• **抜粋**

たったこれだけ!「お客様のお名前をお呼びする」だけで効果大!
サービスの良し悪しを決めるのはあなたではなく「お客様」です
毎回申し上げておりますが、
サービスの評価は、自分たちで決めるものではありません。
決めるのは「お客様」なのです。
もし、あなたがお客様の満足度を知りたいのなら、
「またリピートしたいか、もう二度と利用しない」かは、
一番わかりやすい接客への評価だと考えます。
そこで、お客様に「また来たい。また利用したい。」と思っていただけるよう、
私たちができることをここで一緒に考えていきたいと思います。
先日、ある会社に問い合わせたときのことです。
「関様、いつもご利用ありがとうございます」という声が受話器の向こうから聞こえました。
名前を添えた丁寧な挨拶に、私はちょっとした驚きとその会社への親しみを感じました。
このように名前を呼びかけることを、バイネーム(BY NAME)と言います。

(元のレコード)

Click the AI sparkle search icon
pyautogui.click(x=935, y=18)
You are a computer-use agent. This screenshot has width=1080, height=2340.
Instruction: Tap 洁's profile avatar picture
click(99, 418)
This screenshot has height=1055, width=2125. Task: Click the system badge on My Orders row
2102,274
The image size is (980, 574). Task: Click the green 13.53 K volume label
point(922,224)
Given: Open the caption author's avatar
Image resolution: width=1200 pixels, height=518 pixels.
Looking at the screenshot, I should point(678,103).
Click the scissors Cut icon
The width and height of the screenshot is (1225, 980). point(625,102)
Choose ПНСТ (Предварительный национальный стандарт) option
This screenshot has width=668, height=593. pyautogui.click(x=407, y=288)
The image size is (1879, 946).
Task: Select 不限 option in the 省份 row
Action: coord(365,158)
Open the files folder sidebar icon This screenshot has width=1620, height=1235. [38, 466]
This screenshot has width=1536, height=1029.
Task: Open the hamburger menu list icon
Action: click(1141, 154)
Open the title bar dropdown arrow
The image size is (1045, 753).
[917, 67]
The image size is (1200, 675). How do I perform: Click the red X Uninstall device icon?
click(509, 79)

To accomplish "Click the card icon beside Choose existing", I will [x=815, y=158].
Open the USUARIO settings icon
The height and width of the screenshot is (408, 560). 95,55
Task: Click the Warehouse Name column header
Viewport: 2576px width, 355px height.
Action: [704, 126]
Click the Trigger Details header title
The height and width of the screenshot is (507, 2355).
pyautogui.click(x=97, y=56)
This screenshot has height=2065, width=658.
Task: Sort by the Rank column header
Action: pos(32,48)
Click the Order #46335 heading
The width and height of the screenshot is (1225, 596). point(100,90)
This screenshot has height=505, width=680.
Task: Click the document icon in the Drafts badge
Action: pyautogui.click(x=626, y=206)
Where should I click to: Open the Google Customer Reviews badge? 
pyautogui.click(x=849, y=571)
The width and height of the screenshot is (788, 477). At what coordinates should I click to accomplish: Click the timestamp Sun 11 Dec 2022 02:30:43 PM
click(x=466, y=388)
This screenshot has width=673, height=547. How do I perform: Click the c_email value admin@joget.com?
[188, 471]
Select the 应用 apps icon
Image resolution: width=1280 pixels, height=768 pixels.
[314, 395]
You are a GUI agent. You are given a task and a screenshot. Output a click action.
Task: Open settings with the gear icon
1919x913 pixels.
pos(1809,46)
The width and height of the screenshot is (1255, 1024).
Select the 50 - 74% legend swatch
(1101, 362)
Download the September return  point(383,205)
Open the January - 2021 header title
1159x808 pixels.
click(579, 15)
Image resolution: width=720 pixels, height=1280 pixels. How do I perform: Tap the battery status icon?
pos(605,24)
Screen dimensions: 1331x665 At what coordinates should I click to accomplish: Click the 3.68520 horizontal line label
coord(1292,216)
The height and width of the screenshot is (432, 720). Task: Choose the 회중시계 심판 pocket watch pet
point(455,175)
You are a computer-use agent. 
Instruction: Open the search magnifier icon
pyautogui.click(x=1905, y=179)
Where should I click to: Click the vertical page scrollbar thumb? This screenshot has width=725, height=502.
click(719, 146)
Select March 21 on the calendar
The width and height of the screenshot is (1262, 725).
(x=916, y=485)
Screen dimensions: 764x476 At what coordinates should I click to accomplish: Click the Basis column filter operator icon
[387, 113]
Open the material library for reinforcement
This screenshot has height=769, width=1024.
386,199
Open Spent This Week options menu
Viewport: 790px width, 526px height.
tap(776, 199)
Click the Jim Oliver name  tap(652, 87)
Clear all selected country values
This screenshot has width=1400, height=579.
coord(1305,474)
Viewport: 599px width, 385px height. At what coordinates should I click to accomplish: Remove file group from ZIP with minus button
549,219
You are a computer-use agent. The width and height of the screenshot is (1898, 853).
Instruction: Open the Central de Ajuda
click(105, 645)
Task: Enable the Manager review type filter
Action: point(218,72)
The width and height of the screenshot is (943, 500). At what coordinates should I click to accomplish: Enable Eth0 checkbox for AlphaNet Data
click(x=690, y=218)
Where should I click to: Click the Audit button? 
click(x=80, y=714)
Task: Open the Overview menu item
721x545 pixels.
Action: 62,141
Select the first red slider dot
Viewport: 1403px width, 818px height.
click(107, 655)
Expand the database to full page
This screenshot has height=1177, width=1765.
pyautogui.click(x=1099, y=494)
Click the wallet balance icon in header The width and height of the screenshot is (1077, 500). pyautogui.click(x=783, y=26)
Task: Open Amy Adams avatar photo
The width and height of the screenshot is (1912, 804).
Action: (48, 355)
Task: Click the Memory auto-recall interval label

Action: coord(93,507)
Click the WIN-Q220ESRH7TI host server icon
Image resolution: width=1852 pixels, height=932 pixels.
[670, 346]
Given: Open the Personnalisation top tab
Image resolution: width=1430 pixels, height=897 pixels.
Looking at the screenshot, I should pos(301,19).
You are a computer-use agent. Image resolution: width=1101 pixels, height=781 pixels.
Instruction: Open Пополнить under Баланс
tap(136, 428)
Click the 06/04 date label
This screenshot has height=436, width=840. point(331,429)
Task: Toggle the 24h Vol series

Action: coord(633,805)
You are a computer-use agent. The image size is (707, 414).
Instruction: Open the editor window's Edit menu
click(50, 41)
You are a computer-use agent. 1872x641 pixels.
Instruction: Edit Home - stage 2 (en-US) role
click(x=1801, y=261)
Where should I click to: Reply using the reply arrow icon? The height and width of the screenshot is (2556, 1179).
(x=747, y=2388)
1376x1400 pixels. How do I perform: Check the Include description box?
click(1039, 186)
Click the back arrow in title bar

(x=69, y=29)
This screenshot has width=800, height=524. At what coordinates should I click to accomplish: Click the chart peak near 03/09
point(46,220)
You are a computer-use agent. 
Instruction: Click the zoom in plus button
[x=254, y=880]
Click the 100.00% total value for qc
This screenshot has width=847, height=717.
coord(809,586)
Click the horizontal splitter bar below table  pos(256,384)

• **作業指示 1**
抜粋の中で、かぎかっこ「」で囲まれている語句は何ですか。同じ語句は一度だけとし、出てくる順にすべて挙げてください。
• **作業指示 2**
抜粋のうち、「サービスの良し悪しを決めるのはあなたではなく「お客様」です」を含む語句で始まり「先日、ある会社に問い合わせたときのことです。」で終わる部分を、そのまま抜き出してください。

• **回答 1**
1. 「お客様のお名前をお呼びする」
2. 「お客様」
3. 「またリピートしたいか、もう二度と利用しない」
4. 「また来たい。また利用したい。」
5. 「関様、いつもご利用ありがとうございます」

• **回答 2**
サービスの良し悪しを決めるのはあなたではなく「お客様」です
毎回申し上げておりますが、
サービスの評価は、自分たちで決めるものではありません。
決めるのは「お客様」なのです。
もし、あなたがお客様の満足度を知りたいのなら、
「またリピートしたいか、もう二度と利用しない」かは、
一番わかりやすい接客への評価だと考えます。
そこで、お客様に「また来たい。また利用したい。」と思っていただけるよう、
私たちができることをここで一緒に考えていきたいと思います。
先日、ある会社に問い合わせたときのことです。